#### Data to use
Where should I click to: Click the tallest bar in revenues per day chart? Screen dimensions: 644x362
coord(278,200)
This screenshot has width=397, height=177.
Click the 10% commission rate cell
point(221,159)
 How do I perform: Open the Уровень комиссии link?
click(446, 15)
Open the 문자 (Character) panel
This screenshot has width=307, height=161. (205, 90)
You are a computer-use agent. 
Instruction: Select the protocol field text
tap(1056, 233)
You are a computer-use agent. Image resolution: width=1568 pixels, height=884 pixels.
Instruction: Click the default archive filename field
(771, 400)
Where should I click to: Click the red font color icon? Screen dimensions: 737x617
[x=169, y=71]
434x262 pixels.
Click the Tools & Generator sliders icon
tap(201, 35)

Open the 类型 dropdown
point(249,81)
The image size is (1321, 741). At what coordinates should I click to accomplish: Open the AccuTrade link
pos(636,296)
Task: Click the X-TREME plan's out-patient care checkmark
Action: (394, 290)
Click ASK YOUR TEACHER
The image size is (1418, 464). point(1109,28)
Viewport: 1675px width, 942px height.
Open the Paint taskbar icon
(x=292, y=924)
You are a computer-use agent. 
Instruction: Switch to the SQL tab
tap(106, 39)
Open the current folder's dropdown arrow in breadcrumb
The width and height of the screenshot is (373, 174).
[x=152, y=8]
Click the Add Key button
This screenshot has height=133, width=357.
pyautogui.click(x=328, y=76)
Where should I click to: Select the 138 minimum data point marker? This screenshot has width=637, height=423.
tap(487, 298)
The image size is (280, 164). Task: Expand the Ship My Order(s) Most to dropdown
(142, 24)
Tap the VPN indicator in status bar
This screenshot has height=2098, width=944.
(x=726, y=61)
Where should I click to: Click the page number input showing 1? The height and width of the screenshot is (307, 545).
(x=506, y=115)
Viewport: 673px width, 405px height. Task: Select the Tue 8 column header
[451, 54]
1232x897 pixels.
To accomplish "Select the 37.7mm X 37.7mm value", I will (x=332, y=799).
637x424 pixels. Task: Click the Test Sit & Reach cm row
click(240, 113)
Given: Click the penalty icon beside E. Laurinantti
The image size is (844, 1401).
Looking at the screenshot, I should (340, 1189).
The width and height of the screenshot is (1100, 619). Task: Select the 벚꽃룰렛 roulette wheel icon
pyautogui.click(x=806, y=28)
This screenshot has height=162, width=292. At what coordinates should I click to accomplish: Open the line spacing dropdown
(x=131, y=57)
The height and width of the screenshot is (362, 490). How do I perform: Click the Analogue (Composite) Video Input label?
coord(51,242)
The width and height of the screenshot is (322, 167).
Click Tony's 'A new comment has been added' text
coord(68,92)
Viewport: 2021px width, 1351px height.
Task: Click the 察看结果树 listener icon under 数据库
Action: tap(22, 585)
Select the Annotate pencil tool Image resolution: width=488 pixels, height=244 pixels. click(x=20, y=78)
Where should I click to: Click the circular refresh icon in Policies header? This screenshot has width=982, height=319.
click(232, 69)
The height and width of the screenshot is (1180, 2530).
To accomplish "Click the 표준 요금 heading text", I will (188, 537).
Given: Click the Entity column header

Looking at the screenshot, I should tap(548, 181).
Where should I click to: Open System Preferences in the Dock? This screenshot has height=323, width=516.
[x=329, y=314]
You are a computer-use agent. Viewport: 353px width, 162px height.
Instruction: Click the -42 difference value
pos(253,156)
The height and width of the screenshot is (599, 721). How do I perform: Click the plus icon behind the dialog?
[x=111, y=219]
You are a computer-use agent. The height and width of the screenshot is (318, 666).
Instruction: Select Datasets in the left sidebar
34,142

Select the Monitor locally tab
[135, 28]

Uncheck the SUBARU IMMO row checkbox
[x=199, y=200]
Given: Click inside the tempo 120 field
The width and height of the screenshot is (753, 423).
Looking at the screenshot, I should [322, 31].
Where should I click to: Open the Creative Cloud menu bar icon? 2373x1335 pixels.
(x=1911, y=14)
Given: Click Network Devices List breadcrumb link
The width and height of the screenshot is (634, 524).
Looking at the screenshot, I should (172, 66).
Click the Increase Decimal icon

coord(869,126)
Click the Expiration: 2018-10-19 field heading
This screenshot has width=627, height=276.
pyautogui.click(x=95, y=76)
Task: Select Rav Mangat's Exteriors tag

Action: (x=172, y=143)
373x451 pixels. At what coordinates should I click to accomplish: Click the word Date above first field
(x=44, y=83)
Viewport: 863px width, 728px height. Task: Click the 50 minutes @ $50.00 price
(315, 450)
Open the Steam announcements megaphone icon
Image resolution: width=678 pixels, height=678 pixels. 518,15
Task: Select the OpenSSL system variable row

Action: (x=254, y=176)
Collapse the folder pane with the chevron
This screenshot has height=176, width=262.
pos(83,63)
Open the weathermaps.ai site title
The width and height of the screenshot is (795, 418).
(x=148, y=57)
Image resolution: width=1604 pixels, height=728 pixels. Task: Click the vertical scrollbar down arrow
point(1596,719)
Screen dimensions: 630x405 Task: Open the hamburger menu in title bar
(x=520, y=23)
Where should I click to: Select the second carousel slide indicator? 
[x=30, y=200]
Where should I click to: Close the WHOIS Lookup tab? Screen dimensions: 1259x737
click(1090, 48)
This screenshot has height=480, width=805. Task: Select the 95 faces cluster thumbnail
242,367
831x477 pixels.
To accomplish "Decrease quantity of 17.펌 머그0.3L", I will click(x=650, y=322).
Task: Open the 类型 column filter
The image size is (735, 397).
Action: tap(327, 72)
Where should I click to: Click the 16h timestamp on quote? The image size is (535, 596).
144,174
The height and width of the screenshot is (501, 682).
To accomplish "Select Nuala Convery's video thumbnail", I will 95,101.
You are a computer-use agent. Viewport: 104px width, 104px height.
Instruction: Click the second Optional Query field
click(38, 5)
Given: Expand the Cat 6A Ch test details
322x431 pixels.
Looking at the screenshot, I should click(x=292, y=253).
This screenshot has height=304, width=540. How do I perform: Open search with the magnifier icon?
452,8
########
# [Work instructions]
Please copy out each of the records above line for line, with no changes.

# [Solution]
Where should I click to: Click the tallest bar in revenues per day chart? Screen dimensions: 644x362
coord(278,200)
This screenshot has width=397, height=177.
Click the 10% commission rate cell
point(221,159)
 How do I perform: Open the Уровень комиссии link?
click(446, 15)
Open the 문자 (Character) panel
This screenshot has width=307, height=161. (205, 90)
You are a computer-use agent. 
Instruction: Select the protocol field text
tap(1056, 233)
You are a computer-use agent. Image resolution: width=1568 pixels, height=884 pixels.
Instruction: Click the default archive filename field
(771, 400)
Where should I click to: Click the red font color icon? Screen dimensions: 737x617
[x=169, y=71]
434x262 pixels.
Click the Tools & Generator sliders icon
tap(201, 35)

Open the 类型 dropdown
point(249,81)
The image size is (1321, 741). At what coordinates should I click to accomplish: Open the AccuTrade link
pos(636,296)
Task: Click the X-TREME plan's out-patient care checkmark
Action: (394, 290)
Click ASK YOUR TEACHER
The image size is (1418, 464). point(1109,28)
Viewport: 1675px width, 942px height.
Open the Paint taskbar icon
(x=292, y=924)
You are a computer-use agent. 
Instruction: Switch to the SQL tab
tap(106, 39)
Open the current folder's dropdown arrow in breadcrumb
The width and height of the screenshot is (373, 174).
[x=152, y=8]
Click the Add Key button
This screenshot has height=133, width=357.
pyautogui.click(x=328, y=76)
Where should I click to: Select the 138 minimum data point marker? This screenshot has width=637, height=423.
tap(487, 298)
The image size is (280, 164). Task: Expand the Ship My Order(s) Most to dropdown
(142, 24)
Tap the VPN indicator in status bar
This screenshot has height=2098, width=944.
(x=726, y=61)
Where should I click to: Click the page number input showing 1? The height and width of the screenshot is (307, 545).
(x=506, y=115)
Viewport: 673px width, 405px height. Task: Select the Tue 8 column header
[451, 54]
1232x897 pixels.
To accomplish "Select the 37.7mm X 37.7mm value", I will (x=332, y=799).
637x424 pixels. Task: Click the Test Sit & Reach cm row
click(240, 113)
Given: Click the penalty icon beside E. Laurinantti
The image size is (844, 1401).
Looking at the screenshot, I should (340, 1189).
The width and height of the screenshot is (1100, 619). Task: Select the 벚꽃룰렛 roulette wheel icon
pyautogui.click(x=806, y=28)
This screenshot has height=162, width=292. At what coordinates should I click to accomplish: Open the line spacing dropdown
(x=131, y=57)
The height and width of the screenshot is (362, 490). How do I perform: Click the Analogue (Composite) Video Input label?
coord(51,242)
The width and height of the screenshot is (322, 167).
Click Tony's 'A new comment has been added' text
coord(68,92)
Viewport: 2021px width, 1351px height.
Task: Click the 察看结果树 listener icon under 数据库
Action: tap(22, 585)
Select the Annotate pencil tool Image resolution: width=488 pixels, height=244 pixels. click(x=20, y=78)
Where should I click to: Click the circular refresh icon in Policies header? This screenshot has width=982, height=319.
click(232, 69)
The height and width of the screenshot is (1180, 2530).
To accomplish "Click the 표준 요금 heading text", I will (188, 537).
Given: Click the Entity column header

Looking at the screenshot, I should tap(548, 181).
Where should I click to: Open System Preferences in the Dock? This screenshot has height=323, width=516.
[x=329, y=314]
You are a computer-use agent. Viewport: 353px width, 162px height.
Instruction: Click the -42 difference value
pos(253,156)
The height and width of the screenshot is (599, 721). How do I perform: Click the plus icon behind the dialog?
[x=111, y=219]
You are a computer-use agent. The height and width of the screenshot is (318, 666).
Instruction: Select Datasets in the left sidebar
34,142

Select the Monitor locally tab
[135, 28]

Uncheck the SUBARU IMMO row checkbox
[x=199, y=200]
Given: Click inside the tempo 120 field
The width and height of the screenshot is (753, 423).
Looking at the screenshot, I should [322, 31].
Where should I click to: Open the Creative Cloud menu bar icon? 2373x1335 pixels.
(x=1911, y=14)
Given: Click Network Devices List breadcrumb link
The width and height of the screenshot is (634, 524).
Looking at the screenshot, I should (172, 66).
Click the Increase Decimal icon

coord(869,126)
Click the Expiration: 2018-10-19 field heading
This screenshot has width=627, height=276.
pyautogui.click(x=95, y=76)
Task: Select Rav Mangat's Exteriors tag

Action: (x=172, y=143)
373x451 pixels. At what coordinates should I click to accomplish: Click the word Date above first field
(x=44, y=83)
Viewport: 863px width, 728px height. Task: Click the 50 minutes @ $50.00 price
(315, 450)
Open the Steam announcements megaphone icon
Image resolution: width=678 pixels, height=678 pixels. 518,15
Task: Select the OpenSSL system variable row

Action: (x=254, y=176)
Collapse the folder pane with the chevron
This screenshot has height=176, width=262.
pos(83,63)
Open the weathermaps.ai site title
The width and height of the screenshot is (795, 418).
(x=148, y=57)
Image resolution: width=1604 pixels, height=728 pixels. Task: Click the vertical scrollbar down arrow
point(1596,719)
Screen dimensions: 630x405 Task: Open the hamburger menu in title bar
(x=520, y=23)
Where should I click to: Select the second carousel slide indicator? 
[x=30, y=200]
Where should I click to: Close the WHOIS Lookup tab? Screen dimensions: 1259x737
click(1090, 48)
This screenshot has height=480, width=805. Task: Select the 95 faces cluster thumbnail
242,367
831x477 pixels.
To accomplish "Decrease quantity of 17.펌 머그0.3L", I will click(x=650, y=322).
Task: Open the 类型 column filter
The image size is (735, 397).
Action: tap(327, 72)
Where should I click to: Click the 16h timestamp on quote? The image size is (535, 596).
144,174
The height and width of the screenshot is (501, 682).
To accomplish "Select Nuala Convery's video thumbnail", I will 95,101.
You are a computer-use agent. Viewport: 104px width, 104px height.
Instruction: Click the second Optional Query field
click(38, 5)
Given: Expand the Cat 6A Ch test details
322x431 pixels.
Looking at the screenshot, I should click(x=292, y=253).
This screenshot has height=304, width=540. How do I perform: Open search with the magnifier icon?
452,8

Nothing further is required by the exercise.